== Entries shown

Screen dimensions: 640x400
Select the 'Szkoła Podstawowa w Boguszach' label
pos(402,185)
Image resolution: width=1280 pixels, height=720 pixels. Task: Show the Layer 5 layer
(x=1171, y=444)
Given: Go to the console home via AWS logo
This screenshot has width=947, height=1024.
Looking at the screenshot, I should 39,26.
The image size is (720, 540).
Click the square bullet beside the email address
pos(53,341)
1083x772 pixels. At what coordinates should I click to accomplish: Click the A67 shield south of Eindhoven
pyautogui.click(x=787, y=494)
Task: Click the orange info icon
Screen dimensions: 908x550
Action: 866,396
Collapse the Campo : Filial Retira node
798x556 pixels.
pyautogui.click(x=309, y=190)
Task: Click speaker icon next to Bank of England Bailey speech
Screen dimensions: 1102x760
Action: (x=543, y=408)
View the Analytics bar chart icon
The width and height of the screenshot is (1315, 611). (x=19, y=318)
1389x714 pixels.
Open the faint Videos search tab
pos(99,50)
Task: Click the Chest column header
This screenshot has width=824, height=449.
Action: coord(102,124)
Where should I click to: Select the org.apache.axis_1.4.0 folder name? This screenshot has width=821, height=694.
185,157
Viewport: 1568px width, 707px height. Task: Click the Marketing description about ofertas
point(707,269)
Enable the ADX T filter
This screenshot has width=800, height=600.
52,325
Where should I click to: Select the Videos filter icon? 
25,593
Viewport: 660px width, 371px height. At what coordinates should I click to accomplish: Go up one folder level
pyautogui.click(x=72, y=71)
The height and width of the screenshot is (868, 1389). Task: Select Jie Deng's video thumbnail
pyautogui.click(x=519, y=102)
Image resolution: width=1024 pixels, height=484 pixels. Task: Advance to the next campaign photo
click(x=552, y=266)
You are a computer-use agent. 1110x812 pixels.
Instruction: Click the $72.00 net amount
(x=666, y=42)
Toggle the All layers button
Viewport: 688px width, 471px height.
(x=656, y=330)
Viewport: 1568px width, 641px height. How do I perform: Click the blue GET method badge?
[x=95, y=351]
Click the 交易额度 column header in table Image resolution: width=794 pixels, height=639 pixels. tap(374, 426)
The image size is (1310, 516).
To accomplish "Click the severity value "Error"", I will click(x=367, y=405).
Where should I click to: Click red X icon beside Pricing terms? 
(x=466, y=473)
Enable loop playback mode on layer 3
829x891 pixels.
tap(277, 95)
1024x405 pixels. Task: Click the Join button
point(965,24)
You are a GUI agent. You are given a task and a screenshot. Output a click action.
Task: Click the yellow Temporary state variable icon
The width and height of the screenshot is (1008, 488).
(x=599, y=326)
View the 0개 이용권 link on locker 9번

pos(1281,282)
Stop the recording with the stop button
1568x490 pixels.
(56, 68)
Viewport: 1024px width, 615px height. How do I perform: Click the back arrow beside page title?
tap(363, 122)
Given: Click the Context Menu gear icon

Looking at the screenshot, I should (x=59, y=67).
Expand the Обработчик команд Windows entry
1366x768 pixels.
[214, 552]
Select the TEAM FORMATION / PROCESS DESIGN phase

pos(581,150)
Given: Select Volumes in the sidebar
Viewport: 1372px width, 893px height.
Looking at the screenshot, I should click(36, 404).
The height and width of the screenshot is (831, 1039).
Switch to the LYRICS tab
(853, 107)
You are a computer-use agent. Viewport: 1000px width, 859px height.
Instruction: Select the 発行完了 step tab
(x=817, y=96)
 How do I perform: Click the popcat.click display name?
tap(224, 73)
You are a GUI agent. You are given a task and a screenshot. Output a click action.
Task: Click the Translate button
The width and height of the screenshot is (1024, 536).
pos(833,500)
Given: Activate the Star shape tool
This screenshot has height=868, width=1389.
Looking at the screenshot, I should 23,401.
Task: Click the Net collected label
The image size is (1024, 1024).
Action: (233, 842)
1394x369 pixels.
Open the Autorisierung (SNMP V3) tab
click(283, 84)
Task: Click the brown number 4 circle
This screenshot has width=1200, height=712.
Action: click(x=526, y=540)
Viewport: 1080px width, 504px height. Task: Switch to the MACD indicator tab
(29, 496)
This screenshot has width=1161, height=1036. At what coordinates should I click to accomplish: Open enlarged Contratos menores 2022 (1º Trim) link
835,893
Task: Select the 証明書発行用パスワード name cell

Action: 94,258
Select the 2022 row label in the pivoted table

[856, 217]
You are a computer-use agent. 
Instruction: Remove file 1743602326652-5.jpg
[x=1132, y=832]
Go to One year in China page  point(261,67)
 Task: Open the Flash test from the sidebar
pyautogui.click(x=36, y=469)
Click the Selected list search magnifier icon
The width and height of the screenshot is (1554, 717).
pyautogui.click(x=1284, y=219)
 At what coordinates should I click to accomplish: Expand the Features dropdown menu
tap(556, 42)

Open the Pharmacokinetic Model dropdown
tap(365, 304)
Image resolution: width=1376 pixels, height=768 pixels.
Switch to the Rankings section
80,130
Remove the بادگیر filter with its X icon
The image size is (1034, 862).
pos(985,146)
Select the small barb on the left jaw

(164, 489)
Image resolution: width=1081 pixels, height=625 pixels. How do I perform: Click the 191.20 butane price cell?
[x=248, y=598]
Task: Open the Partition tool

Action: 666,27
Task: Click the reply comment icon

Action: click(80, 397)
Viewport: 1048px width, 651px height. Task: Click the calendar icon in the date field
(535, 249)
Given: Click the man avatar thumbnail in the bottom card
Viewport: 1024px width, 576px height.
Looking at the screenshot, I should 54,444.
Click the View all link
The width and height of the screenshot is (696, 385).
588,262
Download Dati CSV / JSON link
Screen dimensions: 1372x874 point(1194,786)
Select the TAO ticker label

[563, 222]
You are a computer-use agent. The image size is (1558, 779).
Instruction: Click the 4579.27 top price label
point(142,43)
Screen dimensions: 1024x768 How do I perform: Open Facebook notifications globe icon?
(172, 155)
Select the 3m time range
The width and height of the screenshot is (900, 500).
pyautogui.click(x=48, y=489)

====

▸ **Task goal**
Count how many lines of the records hold the string "computer"; the answer is that number alone.

▸ **Response area**
4